AT&T Guides $16B Free Cash Flow, Covers 2× Dividend After 20% Pullback
AT&T guided ~$16B in 2025 free cash flow to cover about 2× the dividend following a ~20% share pullback, driven by ARPU pressure, higher promotions and churn. Q3 delivered strong subscriber growth and free cash flow as management raised 2025 EPS targets and trimmed 2026 EBITDA forecasts.
1. Company’s Q4 Metrics Under the Microscope
As AT&T approaches its fiscal Q4 2025 results, analysts are looking past consensus revenue and EPS estimates to metrics that better signal operational health. Industry surveys point to 1.2 million postpaid phone net adds for the quarter, up from 900,000 in Q4 2024, driven by promotions in key metropolitan markets. Blended ARPU is expected to decline slightly to $47.80 from $48.20 a year ago, reflecting competitive pricing but steady usage growth. Wireless service revenues should top $20.5 billion, supported by rising demand for unlimited data plans, while wireline revenues will hinge on broadband subscriber growth, forecasted at 150,000 new connections versus 120,000 in the year-ago period.

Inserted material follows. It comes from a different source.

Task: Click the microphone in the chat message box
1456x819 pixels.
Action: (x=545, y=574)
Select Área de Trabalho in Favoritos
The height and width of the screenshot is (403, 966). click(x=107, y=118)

2. Free Cash Flow Strength and Dividend Coverage
AT&T has guided toward roughly $16 billion in free cash flow for the full 2025 fiscal year, implying Q4 FCF of about $4.5 billion if seasonal trends hold. That level of cash generation supports more than 2x coverage of the company’s quarterly dividend, offering a buffer for deleveraging initiatives. Net debt to EBITDA is projected to fall to 2.5x by year-end, down from 2.8x in Q3, as capital spending moderates to a 16% run rate of service revenues. Management has signaled no change to the $0.2775 per share quarterly dividend, underlining its priority on maintaining stable income for shareholders.
3. Operational Pressures and Convergence Opportunities
Competitive maturity in core wireless markets is reflected in modestly higher churn—forecasted at 1.1% in Q4 versus 1.0% a year earlier—and increased promotional spending that could add $200 million in costs. However, AT&T’s margin profile remains intact: adjusted EBITDA margin on service revenues is expected to hold near 44%, with synergies from recent fiber and content acquisitions beginning to materialize. The convergence of wireless, broadband, and video offerings is generating cross-sell opportunities, with package penetration estimated at 32% of core customer relationships versus 28% twelve months ago, helping to offset pressure on standalone unit economics.